**Passage shown:**
%%

Multiple applications being served through physical servers or, via VMs, from a single virtualization server

Practically, each operating system instance can be accessed remotely by both administrators and customers in exactly the same way as any other server.

In this kind of environment, as soon as your virtual server completes its task or becomes unnecessary, you can instantly delete it. This will free up the resources it was using for the next task in the queue.

There’s no need to over-provision virtual servers to anticipate possible future needs, because future needs can be easily met whenever they arrive.

In fact, today’s virtual server might only live a few minutes or even seconds before, having completed its task, being shut down for good to make room for whatever’s next. All this allows for far more efficient use of expensive hardware. It provides the ability to provision and launch new servers at will, either to test new configurations or add fresh power to your production services.

Cloud computing providers like AWS use virtualized computers of one kind or another. The hundreds of thousands of Amazon EC2 instances, for example, all run on top of the open source Xen or KVM hypervisors — which are themselves installed and running on many thousands of physical servers maintained in Amazon’s vast server farms.

Whatever hypervisor technology is being used, the goal is to provide a largely automated hosting environment for multiple complete, self-contained virtual computers.

Containers like Docker, on the other hand, aren’t standalone virtual machines but are modified file systems sharing the operating system kernel of their physical host. That’s what we’ll discuss next.

Containers

What are containers? Well, for one thing, they’re not hypervisors. Instead, they’re extremely lightweight virtual servers that, as you can see from the figure, rather than running as full operating systems, share the underlying kernel of their host OS.

Virtualized containers running with access to their host’s kernel and hardware resources

Containers can be built from plain-text scripts, created and launched in seconds, and easily and reliably shared across networks. Container technologies include the Linux Container project, which was Docker’s original inspiration.

The script-friendly container design makes it easy to automate and remotely manage complex clusters of containers, often deployed as microservices.

Microservices is a compute services architecture where multiple containers are deployed, each with a distinct yet complementary role. You might, therefore, launch one container as a database back-end, another as a file server, and a third as a web server.

%%

**What you should do:** Retype the passage on virtual servers and containers between "Microservices is a" and "a web server.", inclusive.

**Dataset content:**

%%

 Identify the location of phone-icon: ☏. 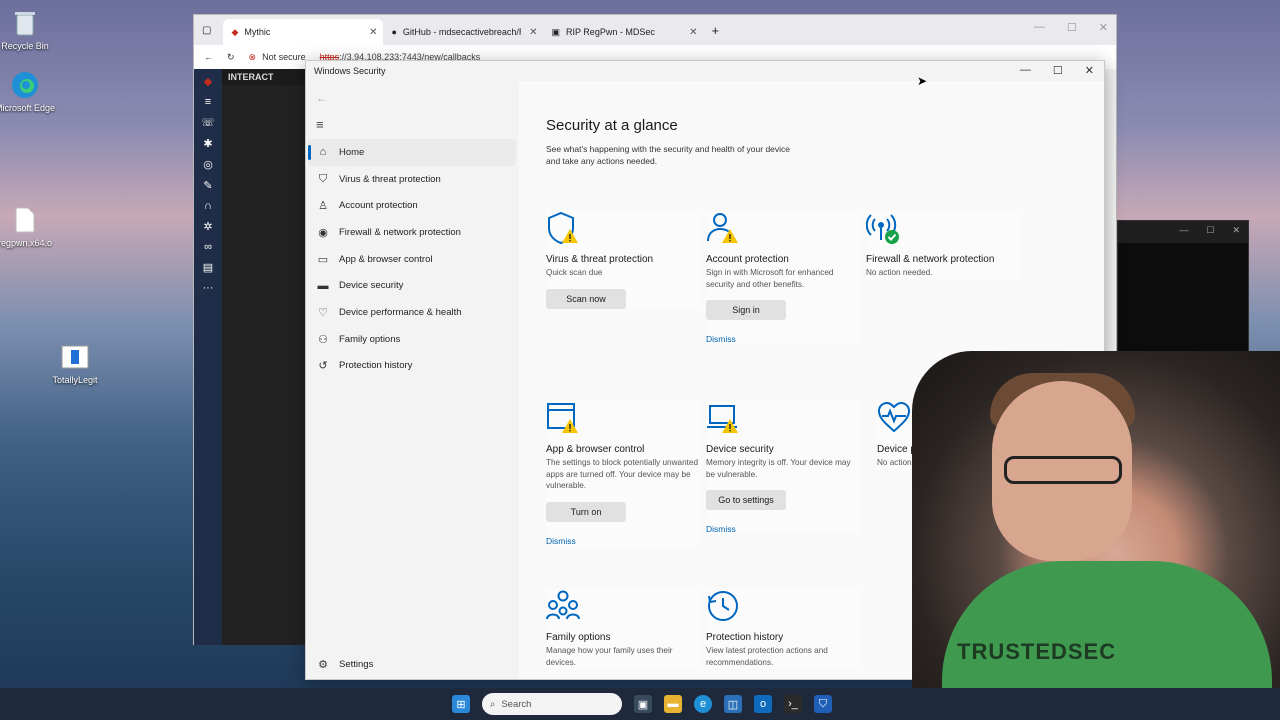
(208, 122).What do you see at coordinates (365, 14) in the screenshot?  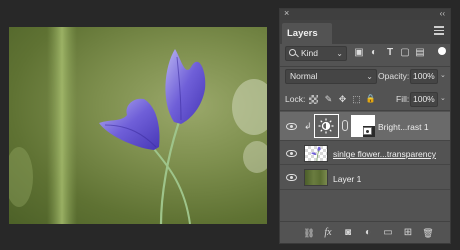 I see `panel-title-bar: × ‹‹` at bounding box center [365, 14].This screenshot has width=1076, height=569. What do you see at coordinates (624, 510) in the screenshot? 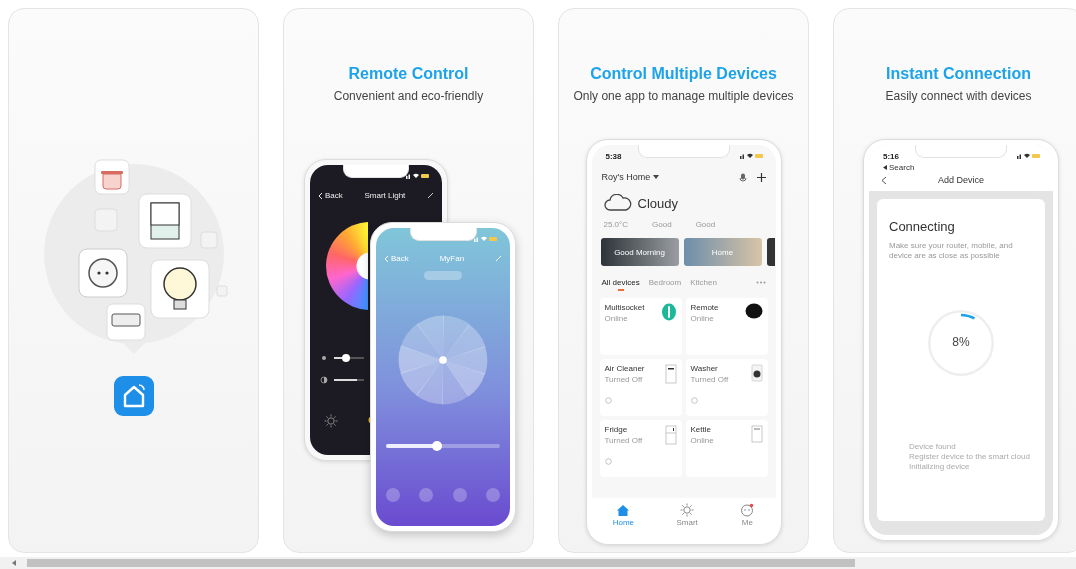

%%

**Answer to this problem:**
Microservices is a compute services architecture where multiple containers are deployed, each with a distinct yet complementary role. You might, therefore, launch one container as a database back-end, another as a file server, and a third as a web server.